The highlight of the last performance on 11 May 2002 was a specially choreographed mass finale at the end when some 150 former cast members join the current cast on stage - to enable former cast members who where performing in other West End shows the same evening to join the finale, the final performance started 45 minutes later than normal as 8.30pm. To allow more fans to see the show live than could be accommodated in the New London Theatre, the final show was broadcast via a live video relay to a giant screen in the nearby Piazza in Covent Garden.

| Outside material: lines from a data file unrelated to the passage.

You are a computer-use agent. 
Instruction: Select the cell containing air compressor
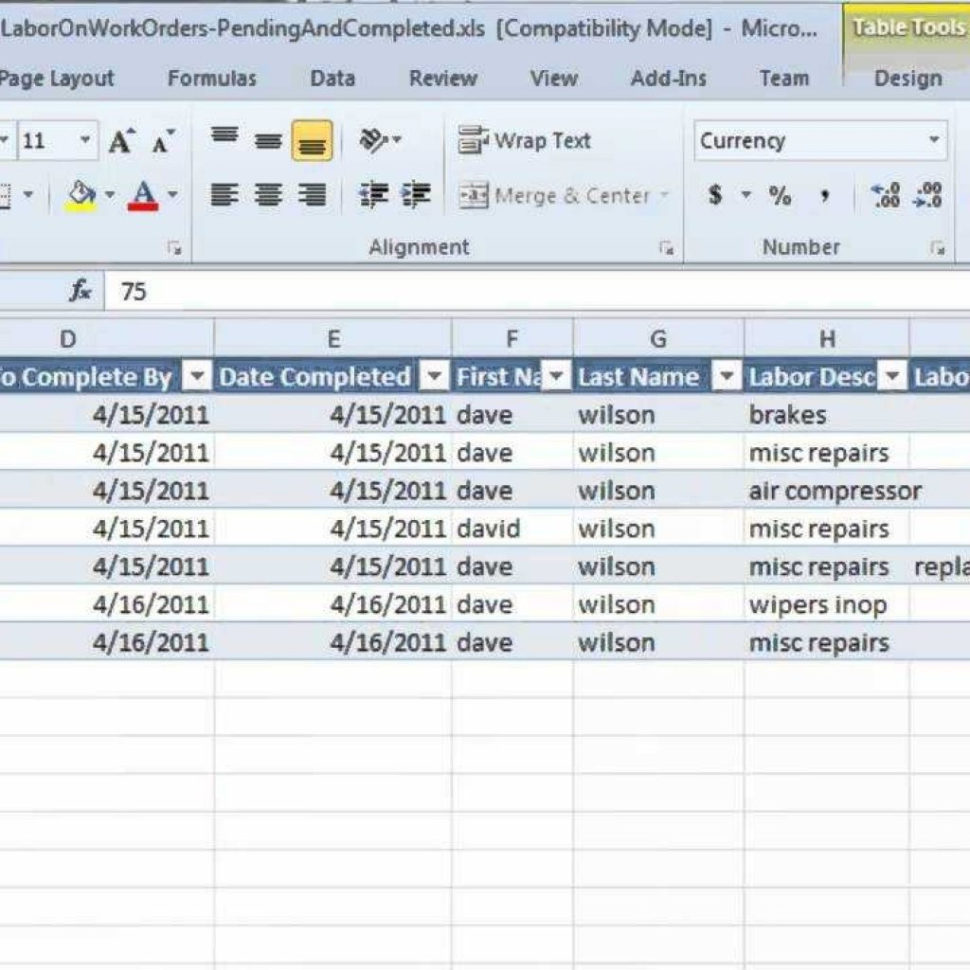[x=827, y=491]
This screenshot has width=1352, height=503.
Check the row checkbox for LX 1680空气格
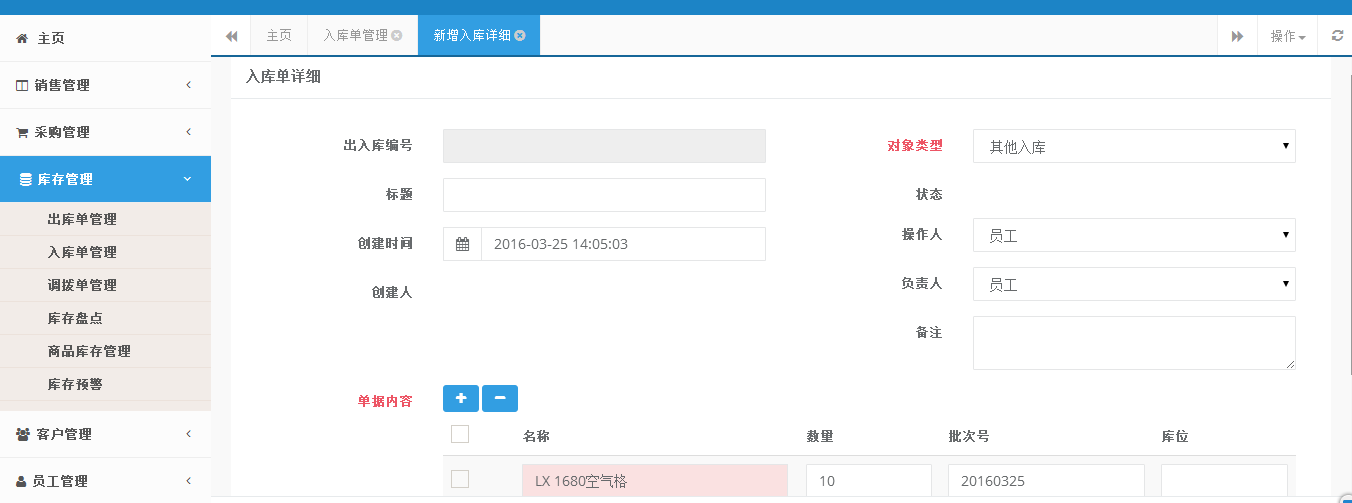(460, 479)
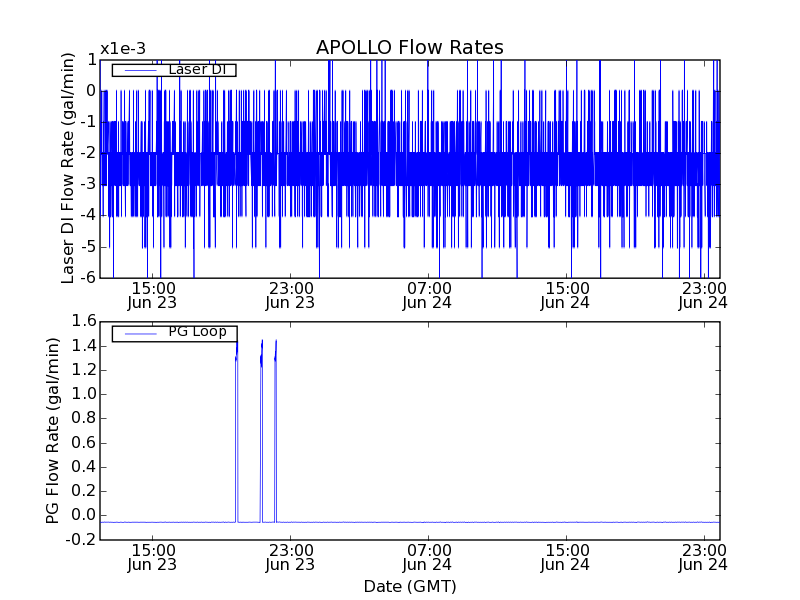Click the APOLLO Flow Rates chart title

409,48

"London's newest musical is a hymn to the disturbing, disconcerting, disreputable, but not the discordant nature of cats. It is also a feast of unbelievably sinuous, writhing, elastic dancing, by a company who give the impression that they haven't a bone or a protesting sinew in their feline bodies... The theatre's round stage provides a brilliantly-utilised setting - a circular junkyard crammed with old tyres, corrugated iron, abandoned cars, through which the cat-dancers weave and slide... It would be hard to choose the most memorable moment but it will for most people be Elaine Paige, as the tired, tawdry glamour cat, Grizabella, singing 'Memory'... At the end when the cats finally vanish, we all go home. But as with Wonderland's famous Cheshire Cat, the smile lingers on." The Daily Express
"Andrew Lloyd Webber's dance musical based on TS Eliot's Old Possum's Book of Pratical Cats had a truimphant opening. The first thrill on Monday night was to discover Sean Kenny's revolutionary theatre (it opened in 1973) at last realising its potential... John Napier's stunning costumes are decorated body tights and rehearsal leggings. The tribe has assembled for the annual Jellicle ball, presided over by the fabled elder, Old Deuteronomy. The celebration of each others' characteristics, joyously undertaken, steam-rollers any danger of the scenario degenerating into a routine, unconnected recital of the poems... If the director, Trevor Nunn, injects warmth and detail of characterisation into the evening, the real plaudits must be reserved for his choreographer, Gillian Lynne. For years it has seemed impossible that the British could produce their own original dance musical. But here it is, with a company of outstanding dancers and singers fully at home in every style, from tap to ballet, from Bob Fosse-style shimmying to corporate cakewalk, from acrobatic, jazz routines to explosive narrative invention... Lloyd Webber's score is thoughtfully accommodating towards Eliot's rhythms, continuously inventive and a concerted effort to break with his own output to date. FOr him, as for the British musical, this is a refreshing departure." The Financial Times
"Cats at the New London is an exhilarating piece of total theatre... the particular triumph of Cats as that it never simply becomes a series of isolated feline spectaculars. For a start John Napier has desgned a wonderful environmental rubbish-dump, set made up of huge tyres, rusting cars, dust-bin lids and old bicycles from whch the cats playfully emerge. Even more crucially, director Trevor Nunn and composer Andrew Lloyd Webber have raided Eliot's Collected Poems and some unpublished work to give the show a strong framework... What is particularly heartening is the way the poems are deftly integrated... Gillian Lynne as choreographer and associate director has conceived some brilliant moments... the show is packed wth dance but it never kills the language or overpowers the strong individual characterisations... Many hands have made Cats work. But in the end one comes back to Lloyd Webber's remarkable ability to find tunes that fit each specific feline. And to Trevor Nunn's dazzling staging." The Guardian
Cats in London at the New London Theatre previewed from 22 April 1981, opened on 11 May 1981 and closed on 11 May 2002.